What you have to do: Scan the records below. List lines holding "Hindu".

Material for the task:
■ ■ ■

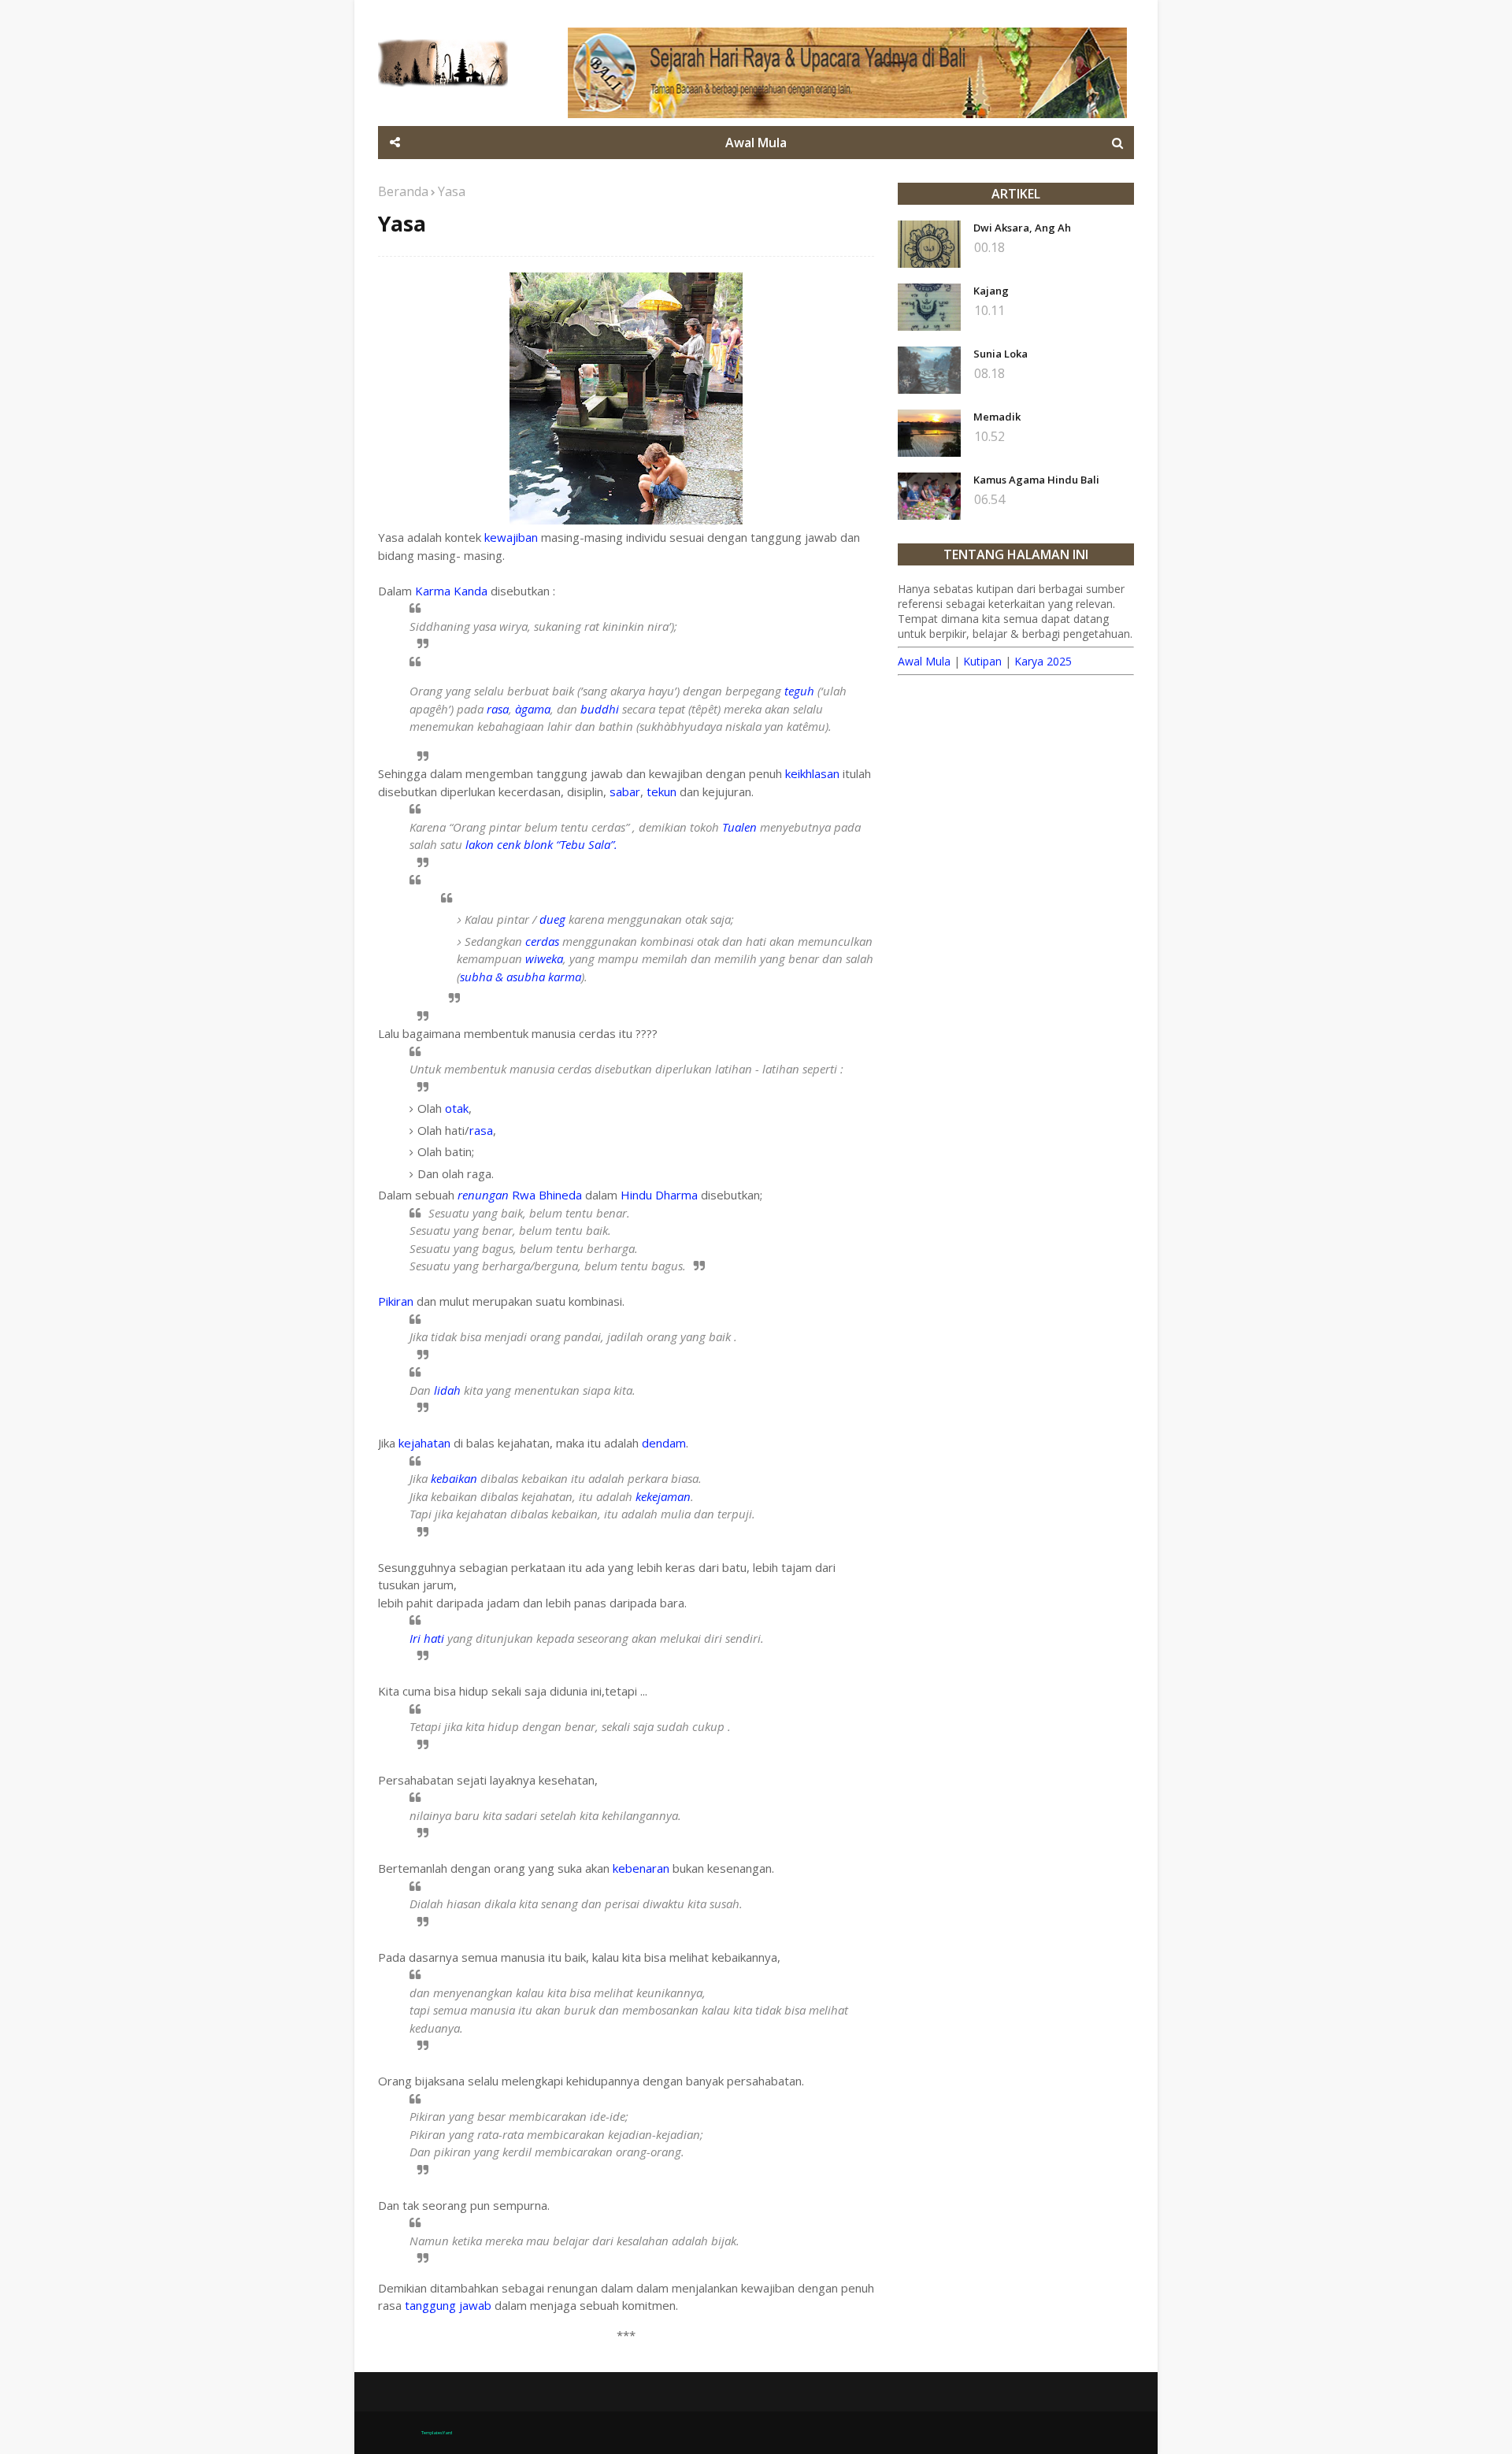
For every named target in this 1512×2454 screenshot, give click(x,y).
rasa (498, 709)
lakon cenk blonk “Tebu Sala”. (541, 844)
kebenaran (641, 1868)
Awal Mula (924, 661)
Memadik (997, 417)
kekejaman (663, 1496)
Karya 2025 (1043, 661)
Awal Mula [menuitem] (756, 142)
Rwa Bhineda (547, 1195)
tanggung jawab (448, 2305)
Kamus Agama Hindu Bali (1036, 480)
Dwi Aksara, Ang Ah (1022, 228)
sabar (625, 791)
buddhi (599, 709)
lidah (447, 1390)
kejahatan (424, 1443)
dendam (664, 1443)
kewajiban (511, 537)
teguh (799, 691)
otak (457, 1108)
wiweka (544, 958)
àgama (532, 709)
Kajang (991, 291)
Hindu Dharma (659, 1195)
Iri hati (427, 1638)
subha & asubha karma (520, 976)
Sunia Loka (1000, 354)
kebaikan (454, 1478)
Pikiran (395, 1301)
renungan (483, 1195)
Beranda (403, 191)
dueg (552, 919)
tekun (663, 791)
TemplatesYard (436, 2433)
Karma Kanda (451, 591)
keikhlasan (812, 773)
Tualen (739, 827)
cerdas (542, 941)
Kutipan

■ ■ ■

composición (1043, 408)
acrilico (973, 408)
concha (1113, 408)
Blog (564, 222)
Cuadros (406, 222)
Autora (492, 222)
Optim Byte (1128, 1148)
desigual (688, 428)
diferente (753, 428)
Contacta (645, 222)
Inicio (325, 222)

■ ■ ■

Result of the exercise:
Kamus Agama Hindu Bali (1036, 480)
Hindu Dharma (659, 1195)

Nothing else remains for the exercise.